**WRITTEN TASK**. Copy out the part of the material below that opens with the line containing "Given: Enable single page view mode" and closes with the line containing "Action: [423, 134]", reproducing each line unchanged.

**DATA FOR PROCESSING**.
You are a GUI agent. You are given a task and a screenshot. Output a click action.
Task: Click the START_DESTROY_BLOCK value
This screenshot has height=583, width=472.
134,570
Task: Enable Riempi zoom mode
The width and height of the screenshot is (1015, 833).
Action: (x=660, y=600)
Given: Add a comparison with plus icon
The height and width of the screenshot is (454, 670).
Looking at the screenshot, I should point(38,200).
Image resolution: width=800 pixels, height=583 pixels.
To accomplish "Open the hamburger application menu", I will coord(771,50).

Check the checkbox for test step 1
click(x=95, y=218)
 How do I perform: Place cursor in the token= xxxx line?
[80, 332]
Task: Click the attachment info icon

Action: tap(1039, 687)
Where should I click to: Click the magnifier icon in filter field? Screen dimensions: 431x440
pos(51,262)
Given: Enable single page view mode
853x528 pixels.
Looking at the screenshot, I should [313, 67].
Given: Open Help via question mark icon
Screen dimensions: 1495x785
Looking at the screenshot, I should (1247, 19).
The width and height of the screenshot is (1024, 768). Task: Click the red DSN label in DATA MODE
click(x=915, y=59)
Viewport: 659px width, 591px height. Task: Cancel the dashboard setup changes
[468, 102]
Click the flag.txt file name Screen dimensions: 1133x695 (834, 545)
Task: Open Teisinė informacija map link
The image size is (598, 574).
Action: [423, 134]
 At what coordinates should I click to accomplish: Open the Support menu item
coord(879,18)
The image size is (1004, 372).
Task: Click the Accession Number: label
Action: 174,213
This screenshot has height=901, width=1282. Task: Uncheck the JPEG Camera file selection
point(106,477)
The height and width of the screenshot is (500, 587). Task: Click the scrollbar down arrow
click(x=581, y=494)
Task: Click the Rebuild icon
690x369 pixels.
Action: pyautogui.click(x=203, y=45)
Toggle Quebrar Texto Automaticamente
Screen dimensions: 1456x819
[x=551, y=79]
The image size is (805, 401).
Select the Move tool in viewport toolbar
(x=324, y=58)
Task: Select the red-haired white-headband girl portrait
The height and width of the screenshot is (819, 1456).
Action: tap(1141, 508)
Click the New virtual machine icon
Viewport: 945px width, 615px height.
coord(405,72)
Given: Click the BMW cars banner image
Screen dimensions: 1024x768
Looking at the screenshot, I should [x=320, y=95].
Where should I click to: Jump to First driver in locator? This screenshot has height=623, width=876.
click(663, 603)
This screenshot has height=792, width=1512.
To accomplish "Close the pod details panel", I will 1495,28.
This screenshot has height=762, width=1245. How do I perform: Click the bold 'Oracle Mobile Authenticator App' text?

**THE SOLUTION**.
Given: Enable single page view mode
853x528 pixels.
Looking at the screenshot, I should [313, 67].
Given: Open Help via question mark icon
Screen dimensions: 1495x785
Looking at the screenshot, I should (1247, 19).
The width and height of the screenshot is (1024, 768). Task: Click the red DSN label in DATA MODE
click(x=915, y=59)
Viewport: 659px width, 591px height. Task: Cancel the dashboard setup changes
[468, 102]
Click the flag.txt file name Screen dimensions: 1133x695 (834, 545)
Task: Open Teisinė informacija map link
The image size is (598, 574).
Action: [423, 134]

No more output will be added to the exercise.